SOURCE MATERIAL Start Marker

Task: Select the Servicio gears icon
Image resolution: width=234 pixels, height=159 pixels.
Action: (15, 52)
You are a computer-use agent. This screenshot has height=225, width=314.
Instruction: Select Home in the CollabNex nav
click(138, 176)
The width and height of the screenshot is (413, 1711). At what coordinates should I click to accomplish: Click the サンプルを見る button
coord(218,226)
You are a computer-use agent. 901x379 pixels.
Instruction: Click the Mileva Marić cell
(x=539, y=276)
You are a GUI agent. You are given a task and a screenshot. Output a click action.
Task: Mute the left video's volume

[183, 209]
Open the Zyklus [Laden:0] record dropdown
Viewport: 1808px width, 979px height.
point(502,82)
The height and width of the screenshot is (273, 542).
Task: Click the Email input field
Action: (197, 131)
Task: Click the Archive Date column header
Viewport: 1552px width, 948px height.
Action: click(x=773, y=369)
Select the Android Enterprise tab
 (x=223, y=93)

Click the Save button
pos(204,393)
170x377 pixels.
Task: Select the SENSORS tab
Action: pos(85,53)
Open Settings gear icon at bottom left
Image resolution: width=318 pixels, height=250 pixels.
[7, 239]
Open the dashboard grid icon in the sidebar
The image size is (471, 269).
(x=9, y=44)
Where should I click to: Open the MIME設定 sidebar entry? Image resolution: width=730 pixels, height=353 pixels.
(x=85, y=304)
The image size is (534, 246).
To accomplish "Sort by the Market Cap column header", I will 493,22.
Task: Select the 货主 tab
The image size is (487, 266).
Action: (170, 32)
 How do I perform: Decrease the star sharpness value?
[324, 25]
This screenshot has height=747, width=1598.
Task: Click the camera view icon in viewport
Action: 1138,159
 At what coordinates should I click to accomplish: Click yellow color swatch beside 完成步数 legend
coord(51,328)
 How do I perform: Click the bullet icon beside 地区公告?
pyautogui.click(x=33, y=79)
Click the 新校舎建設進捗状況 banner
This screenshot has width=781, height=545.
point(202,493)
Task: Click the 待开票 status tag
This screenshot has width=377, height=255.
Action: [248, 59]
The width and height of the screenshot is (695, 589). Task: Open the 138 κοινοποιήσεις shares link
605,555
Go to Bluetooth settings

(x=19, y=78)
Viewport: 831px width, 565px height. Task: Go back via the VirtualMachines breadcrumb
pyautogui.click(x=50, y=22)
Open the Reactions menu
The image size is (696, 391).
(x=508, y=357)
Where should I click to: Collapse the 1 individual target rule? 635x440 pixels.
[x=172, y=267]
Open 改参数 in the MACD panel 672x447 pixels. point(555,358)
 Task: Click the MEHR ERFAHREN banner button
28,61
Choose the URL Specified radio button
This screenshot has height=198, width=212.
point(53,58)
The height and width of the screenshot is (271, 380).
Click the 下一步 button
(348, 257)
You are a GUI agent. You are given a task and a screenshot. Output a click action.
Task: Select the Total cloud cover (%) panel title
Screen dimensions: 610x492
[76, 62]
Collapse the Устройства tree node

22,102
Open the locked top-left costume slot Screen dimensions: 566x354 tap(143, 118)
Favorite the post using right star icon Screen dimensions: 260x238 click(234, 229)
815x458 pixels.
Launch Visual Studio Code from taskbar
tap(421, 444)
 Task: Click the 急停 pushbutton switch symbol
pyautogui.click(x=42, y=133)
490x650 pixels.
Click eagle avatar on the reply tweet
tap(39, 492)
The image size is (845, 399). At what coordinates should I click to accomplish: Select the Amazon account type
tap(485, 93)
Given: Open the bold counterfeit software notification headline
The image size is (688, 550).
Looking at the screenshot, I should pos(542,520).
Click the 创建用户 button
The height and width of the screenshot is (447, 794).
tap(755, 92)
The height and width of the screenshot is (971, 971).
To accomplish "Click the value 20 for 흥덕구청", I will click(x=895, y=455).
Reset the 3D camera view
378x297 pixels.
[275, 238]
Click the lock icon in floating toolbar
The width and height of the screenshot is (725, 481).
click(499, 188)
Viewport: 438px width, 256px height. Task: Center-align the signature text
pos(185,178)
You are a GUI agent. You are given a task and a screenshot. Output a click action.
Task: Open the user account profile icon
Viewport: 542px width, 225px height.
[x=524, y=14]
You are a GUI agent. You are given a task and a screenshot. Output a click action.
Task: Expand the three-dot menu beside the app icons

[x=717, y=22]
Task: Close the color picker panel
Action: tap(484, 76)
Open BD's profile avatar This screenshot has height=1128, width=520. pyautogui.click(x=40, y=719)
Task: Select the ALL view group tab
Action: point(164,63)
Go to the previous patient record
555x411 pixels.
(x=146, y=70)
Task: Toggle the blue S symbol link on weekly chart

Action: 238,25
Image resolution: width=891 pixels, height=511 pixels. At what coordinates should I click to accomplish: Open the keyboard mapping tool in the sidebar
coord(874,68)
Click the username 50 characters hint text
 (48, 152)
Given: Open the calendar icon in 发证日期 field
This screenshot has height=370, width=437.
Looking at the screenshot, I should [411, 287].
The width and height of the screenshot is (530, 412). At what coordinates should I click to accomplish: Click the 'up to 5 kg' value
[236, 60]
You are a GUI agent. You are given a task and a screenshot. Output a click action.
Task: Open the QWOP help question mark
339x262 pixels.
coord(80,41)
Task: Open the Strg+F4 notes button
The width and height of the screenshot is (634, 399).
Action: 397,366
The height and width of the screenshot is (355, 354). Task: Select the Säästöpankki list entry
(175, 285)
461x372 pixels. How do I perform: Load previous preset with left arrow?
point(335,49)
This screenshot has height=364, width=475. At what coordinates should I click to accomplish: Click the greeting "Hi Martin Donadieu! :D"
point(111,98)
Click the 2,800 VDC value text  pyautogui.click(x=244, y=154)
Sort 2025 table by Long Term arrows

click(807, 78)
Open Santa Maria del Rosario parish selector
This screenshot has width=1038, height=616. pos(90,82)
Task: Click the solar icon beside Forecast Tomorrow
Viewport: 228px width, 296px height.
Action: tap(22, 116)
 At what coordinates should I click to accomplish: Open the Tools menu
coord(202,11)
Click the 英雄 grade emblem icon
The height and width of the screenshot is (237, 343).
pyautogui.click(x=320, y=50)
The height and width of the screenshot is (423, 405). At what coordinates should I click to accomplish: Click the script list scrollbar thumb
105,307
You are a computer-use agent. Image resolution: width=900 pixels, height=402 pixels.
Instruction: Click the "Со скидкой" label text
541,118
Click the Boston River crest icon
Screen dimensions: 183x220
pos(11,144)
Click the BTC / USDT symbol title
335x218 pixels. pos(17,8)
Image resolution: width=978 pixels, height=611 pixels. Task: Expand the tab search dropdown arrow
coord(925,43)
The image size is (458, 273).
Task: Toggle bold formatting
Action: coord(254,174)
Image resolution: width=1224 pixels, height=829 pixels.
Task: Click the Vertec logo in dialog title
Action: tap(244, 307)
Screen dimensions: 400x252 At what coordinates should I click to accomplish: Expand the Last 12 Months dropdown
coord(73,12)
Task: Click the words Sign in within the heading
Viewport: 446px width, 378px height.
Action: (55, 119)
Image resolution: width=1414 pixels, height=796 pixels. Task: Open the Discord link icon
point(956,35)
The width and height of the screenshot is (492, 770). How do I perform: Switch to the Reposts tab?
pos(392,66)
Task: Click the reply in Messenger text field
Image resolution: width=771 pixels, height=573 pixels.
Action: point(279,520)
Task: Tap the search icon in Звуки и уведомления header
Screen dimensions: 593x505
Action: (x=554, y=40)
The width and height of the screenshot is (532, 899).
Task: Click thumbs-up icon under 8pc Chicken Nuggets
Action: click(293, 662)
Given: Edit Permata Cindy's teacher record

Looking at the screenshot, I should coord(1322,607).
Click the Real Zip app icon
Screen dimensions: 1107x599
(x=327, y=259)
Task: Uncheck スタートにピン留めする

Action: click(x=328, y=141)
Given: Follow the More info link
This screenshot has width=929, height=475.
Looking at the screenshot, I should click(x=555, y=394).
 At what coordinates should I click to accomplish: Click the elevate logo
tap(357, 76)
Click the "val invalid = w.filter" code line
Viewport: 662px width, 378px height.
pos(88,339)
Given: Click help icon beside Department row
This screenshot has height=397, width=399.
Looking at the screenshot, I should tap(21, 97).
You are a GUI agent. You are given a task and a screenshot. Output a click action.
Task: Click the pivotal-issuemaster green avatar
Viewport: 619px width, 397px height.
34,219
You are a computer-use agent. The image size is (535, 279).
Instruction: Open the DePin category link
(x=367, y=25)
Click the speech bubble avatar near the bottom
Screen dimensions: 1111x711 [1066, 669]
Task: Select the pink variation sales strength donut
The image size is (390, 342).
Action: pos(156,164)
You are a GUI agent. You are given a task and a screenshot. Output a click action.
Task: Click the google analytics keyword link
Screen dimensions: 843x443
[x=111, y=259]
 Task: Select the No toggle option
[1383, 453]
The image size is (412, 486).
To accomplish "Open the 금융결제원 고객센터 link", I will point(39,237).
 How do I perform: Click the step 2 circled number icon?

SOURCE MATERIAL End Marker

§ WORK INSTRUCTIONS:
Show the lines of the records that contain the word "column".

§ WRITTEN RESPONSE:
Task: Click the Archive Date column header
To accomplish "Sort by the Market Cap column header", I will 493,22.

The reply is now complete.